Supplied records →
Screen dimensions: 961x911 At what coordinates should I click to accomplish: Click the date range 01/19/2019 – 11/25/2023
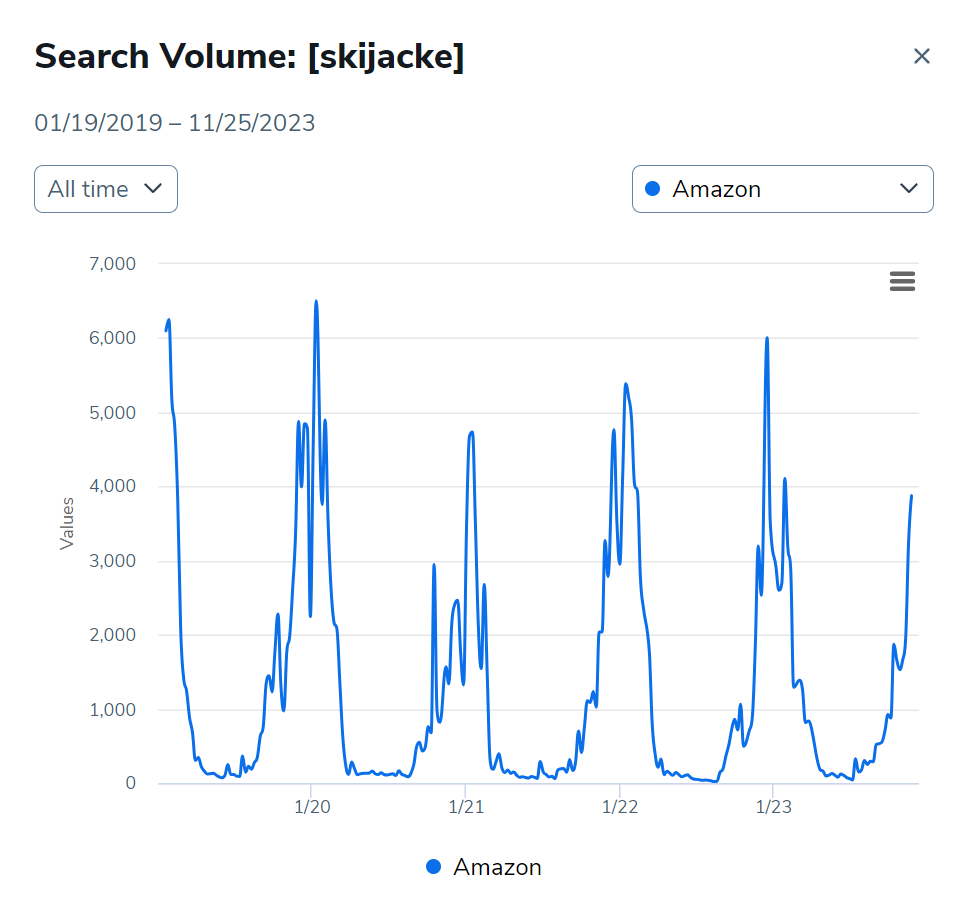point(174,122)
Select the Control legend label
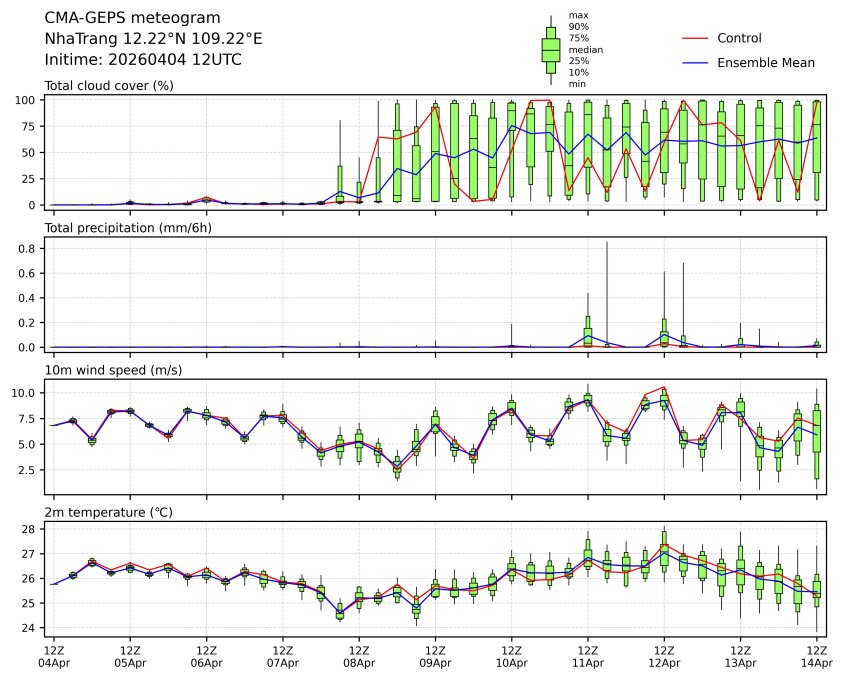 click(x=739, y=38)
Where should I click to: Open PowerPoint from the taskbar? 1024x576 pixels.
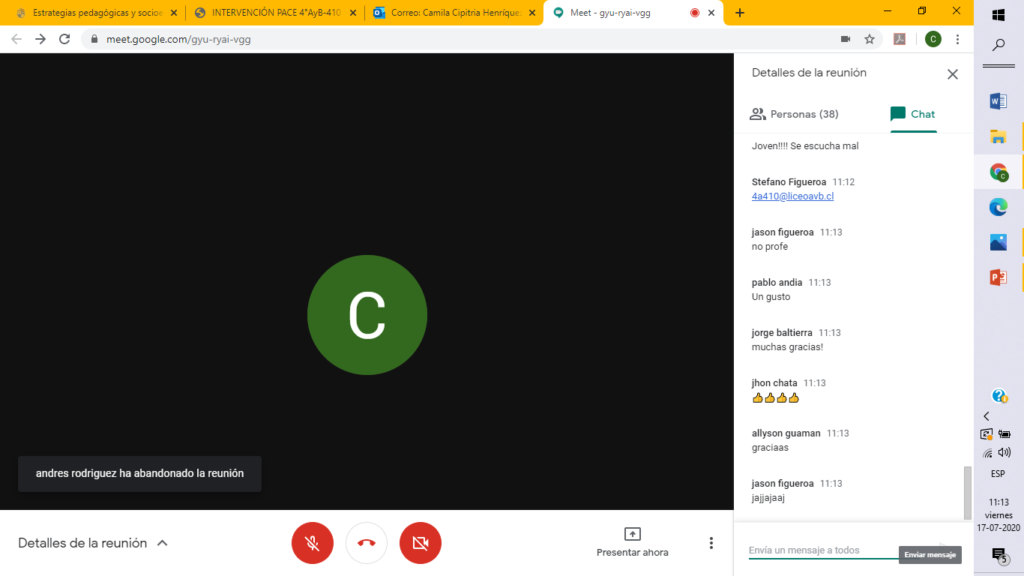998,277
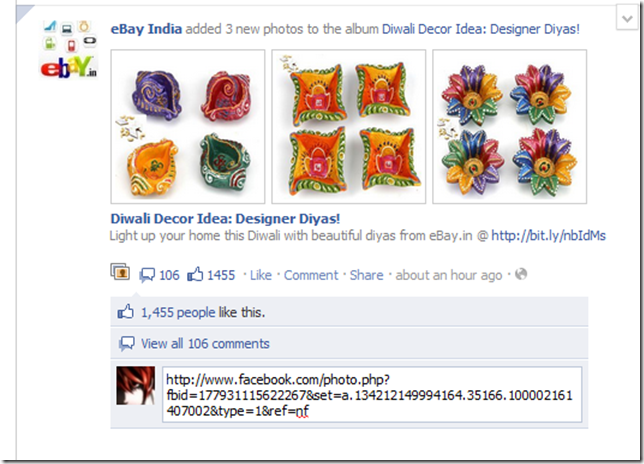Viewport: 644px width, 464px height.
Task: Open the post options dropdown arrow
Action: [627, 18]
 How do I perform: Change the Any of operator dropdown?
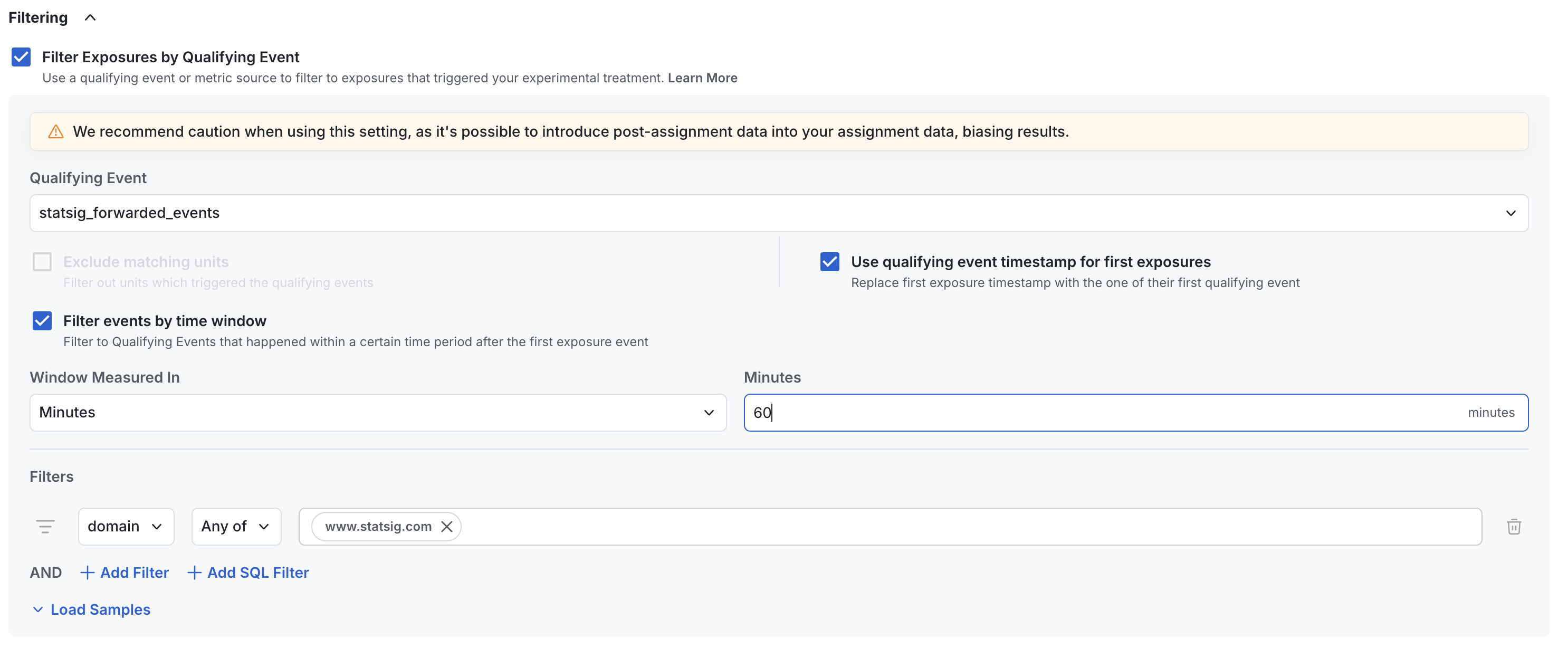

Problem →
Copy out every line of the rows above word for word, leaving out the pictures.

Correct output →
Screen dimensions: 961x911 At what coordinates should I click to accomplish: Click the date range 01/19/2019 – 11/25/2023
point(174,122)
Select the Control legend label
 click(x=739, y=38)
Where should I click to: Open PowerPoint from the taskbar? 1024x576 pixels.
998,277
Viewport: 644px width, 464px height.
Task: Open the post options dropdown arrow
Action: [627, 18]
 How do I perform: Change the Any of operator dropdown?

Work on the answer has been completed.